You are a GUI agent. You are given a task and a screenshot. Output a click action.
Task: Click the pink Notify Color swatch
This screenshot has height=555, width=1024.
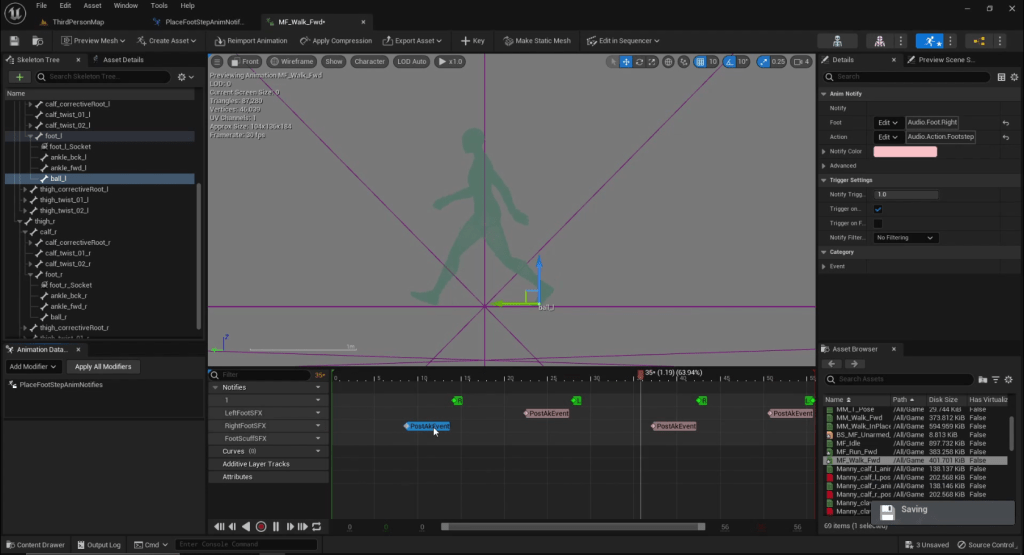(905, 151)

──────

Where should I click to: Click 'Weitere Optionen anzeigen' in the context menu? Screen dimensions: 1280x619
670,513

──────

Wyodrębnij z powyższych rekordów każdy wiersz, w którym występuje słowo „screenshot”. Wielkość liter ma znaczenie.

You are a GUI agent. You are given a task and a screenshot. Output a click action.
This screenshot has height=555, width=1024.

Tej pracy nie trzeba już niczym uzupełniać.